在生物医学成像领域，第二近红外窗口(NIR-II, 1000-1700 nm)荧光成像因其组织穿透深、背景干扰低等优势备受关注。然而，现有NIR-II荧光染料普遍面临"分子量-发射波长"的权衡困境——要实现长波长发射(>1000 nm)，通常需要构建大共轭体系导致分子量超过500 Da，这严重限制了其穿越血脑屏障(BBB)的能力。尤其在阿尔茨海默病(AD)研究中，如何实现小分子量探针对β-淀粉样蛋白(Aβ)斑块的高灵敏度检测，一直是制约脑部疾病早期诊断的技术瓶颈。

传统策略通过缩小最高占据分子轨道(HOMO)与最低未占分子轨道(LUMO)能隙(ΔE_HOMO-LUMO)来红移吸收波长，但这种方法间接调控发射波长的效率有限。

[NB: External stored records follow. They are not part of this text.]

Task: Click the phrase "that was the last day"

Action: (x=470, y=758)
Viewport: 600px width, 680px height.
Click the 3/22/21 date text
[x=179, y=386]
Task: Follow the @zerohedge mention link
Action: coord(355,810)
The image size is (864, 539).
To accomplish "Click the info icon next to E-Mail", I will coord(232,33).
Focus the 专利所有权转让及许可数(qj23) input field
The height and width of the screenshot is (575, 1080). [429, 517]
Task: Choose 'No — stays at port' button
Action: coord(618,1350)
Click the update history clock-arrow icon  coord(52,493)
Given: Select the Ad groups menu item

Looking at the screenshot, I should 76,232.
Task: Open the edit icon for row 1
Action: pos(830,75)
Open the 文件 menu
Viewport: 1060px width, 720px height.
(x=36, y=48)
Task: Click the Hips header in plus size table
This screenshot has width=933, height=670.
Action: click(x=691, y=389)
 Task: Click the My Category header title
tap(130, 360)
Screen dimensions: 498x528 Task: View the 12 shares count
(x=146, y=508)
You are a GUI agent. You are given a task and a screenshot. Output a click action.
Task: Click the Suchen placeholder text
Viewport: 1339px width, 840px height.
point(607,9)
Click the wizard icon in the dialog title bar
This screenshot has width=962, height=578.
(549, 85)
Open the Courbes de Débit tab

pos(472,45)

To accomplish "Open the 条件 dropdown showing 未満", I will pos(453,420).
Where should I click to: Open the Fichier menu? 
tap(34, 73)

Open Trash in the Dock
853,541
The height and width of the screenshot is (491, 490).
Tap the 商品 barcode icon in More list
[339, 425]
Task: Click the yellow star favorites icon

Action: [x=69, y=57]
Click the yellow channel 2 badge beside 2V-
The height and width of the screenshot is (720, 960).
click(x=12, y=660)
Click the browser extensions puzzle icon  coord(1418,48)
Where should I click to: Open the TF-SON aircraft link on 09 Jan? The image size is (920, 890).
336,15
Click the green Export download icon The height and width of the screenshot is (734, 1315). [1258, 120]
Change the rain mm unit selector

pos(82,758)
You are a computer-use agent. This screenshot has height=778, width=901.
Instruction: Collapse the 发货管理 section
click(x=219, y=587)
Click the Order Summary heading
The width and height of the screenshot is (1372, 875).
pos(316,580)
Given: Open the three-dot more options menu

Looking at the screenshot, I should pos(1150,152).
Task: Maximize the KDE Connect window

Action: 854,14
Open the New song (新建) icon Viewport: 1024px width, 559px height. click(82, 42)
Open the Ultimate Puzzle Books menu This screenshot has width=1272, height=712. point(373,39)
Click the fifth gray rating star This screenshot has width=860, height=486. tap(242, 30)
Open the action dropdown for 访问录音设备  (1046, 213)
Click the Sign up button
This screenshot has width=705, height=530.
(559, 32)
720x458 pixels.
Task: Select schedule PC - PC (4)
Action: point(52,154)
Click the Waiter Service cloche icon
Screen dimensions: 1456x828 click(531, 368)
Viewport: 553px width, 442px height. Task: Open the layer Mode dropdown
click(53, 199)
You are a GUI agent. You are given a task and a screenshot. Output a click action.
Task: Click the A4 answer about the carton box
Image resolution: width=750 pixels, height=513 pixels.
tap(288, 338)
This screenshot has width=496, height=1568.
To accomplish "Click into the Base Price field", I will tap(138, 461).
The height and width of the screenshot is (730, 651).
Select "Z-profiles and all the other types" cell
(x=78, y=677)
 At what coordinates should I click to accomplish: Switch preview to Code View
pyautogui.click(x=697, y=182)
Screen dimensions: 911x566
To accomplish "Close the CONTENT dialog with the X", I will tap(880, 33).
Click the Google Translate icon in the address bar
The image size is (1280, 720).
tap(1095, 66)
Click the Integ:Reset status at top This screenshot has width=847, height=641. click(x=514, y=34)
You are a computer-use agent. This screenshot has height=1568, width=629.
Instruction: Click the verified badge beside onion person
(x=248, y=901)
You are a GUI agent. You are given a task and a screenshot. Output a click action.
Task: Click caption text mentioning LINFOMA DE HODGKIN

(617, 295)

Miantai Ye团队独辟蹊径，提出通过调控光致发光光子的库仑引力相互作用(E_c)来直接调控发射波长的新机制。当E_c减小时，光生电子-空穴对分离效率提高，分子内电荷转移(ICT)效应增强，从而实现发射波长的显著红移。

研究人员基于绿色荧光蛋白(GFP)发色团(4-羟基苄基二咪唑酮，p-HBDI)设计出LS系列染料。通过三种结构修饰策略：(1)在酚羟基端引入推电子基团(N,N-二甲氨基)；(2)在咪唑啉酮环端引入拉电子基团(氰基苯并噻唑)；(3)扩展π共轭系统双键数量，成功构建出分子量226-449 Da、发射波长444-1218 nm可调的18种LS染料。其中LS7与Aβ₄₂纤维结合后荧光增强22.7倍，斯托克斯位移达311 nm，解离常数K_d=660±2.65 nM。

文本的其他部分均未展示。